INSTRUCTIONS FOR THE TASK:
Answer these questions using the excerpt on rate adjustments below:
(a) What share of the Corporation's consolidated net income must property account for before its sale or transfer can be deemed a sale of the Corporation's property as an entirety?
(b) With whom must the officer's certificate setting forth the adjusted rates be filed?
(c) Within how many days of the end of the relevant fiscal quarter must the notice to holders be mailed?

For purposes of the immediately preceding paragraph and subsection 3(g)
(iii), any sale or transfer to another corporation of property of the
Corporation which did not account for at least 50% of the consolidated net
income of the Corporation for its most recent fiscal year ending prior to the
consummation of such transaction shall not in any event be deemed to be a sale
or transfer of the property of the Corporation as an entirety or substantially
as an entirety.
(f) Notice of Adjustments. Whenever the Common Equivalent Rate and
Optional Conversion Rate are adjusted as herein provided, the Corporation shall:
(i) forthwith compute the adjusted Common Equivalent Rate and Optional
Conversion Rate in accordance herewith and prepare a certificate signed by an
officer of the Corporation setting forth the adjusted Common Equivalent Rate and
the Optional Conversion Rate, the method of calculation thereof in reasonable
detail and the facts requiring such adjustment and upon which such adjustment is
based, which certificate shall be conclusive, final and binding evidence of the
correctness of the adjustment, and file such certificate forthwith with the
transfer agent for the shares of PRIDES and the Common Stock; and
(ii) make a prompt public announcement and mail a notice to the holders
of the outstanding shares of PRIDES stating that the Common Equivalent Rate and
the Optional Conversion Rate have been adjusted, the facts requiring such
adjustment and upon which such adjustment is based and setting forth the
adjusted Common Equivalent Rate and Optional Conversion Rate, such notice to be
mailed at or prior to the time the Corporation mails an interim statement to its
stockholders covering the fiscal quarter during which the facts requiring such
adjustment occurred, but in any event within 45 days of the end of such fiscal
quarter.

RECORDED DATA:
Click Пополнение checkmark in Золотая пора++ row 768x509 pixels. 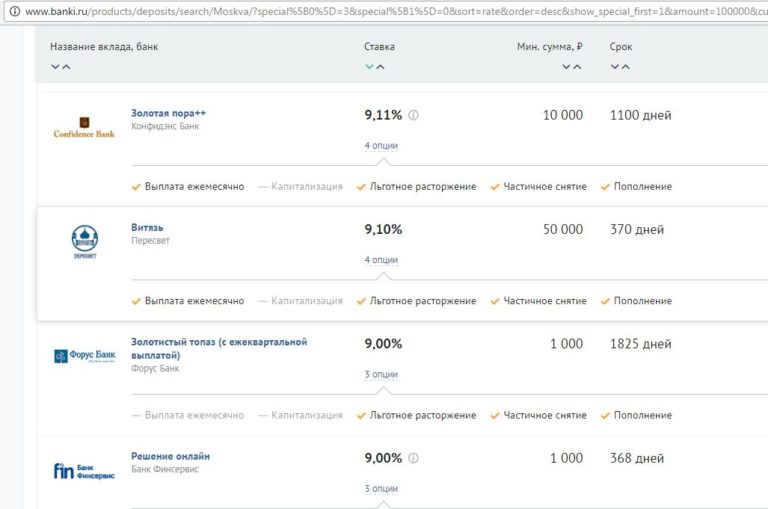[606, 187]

---

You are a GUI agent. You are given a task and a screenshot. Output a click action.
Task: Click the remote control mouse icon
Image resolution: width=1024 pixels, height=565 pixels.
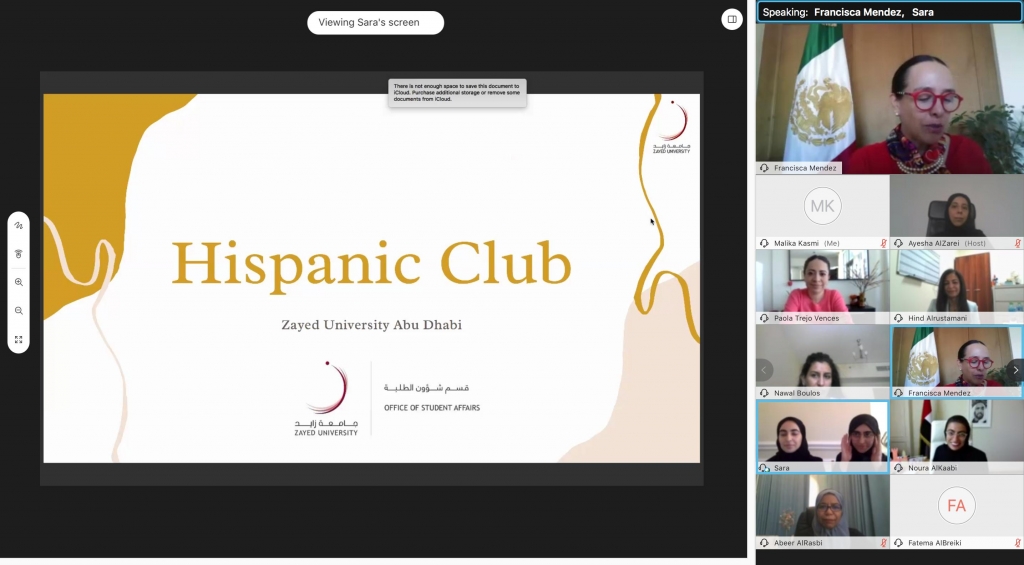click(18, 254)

COMPLETED TASK:
(a) At least 50%, for the Corporation's most recent fiscal year ending before the transaction.
(b) The transfer agent for the shares of PRIDES and the Common Stock.
(c) Within 45 days.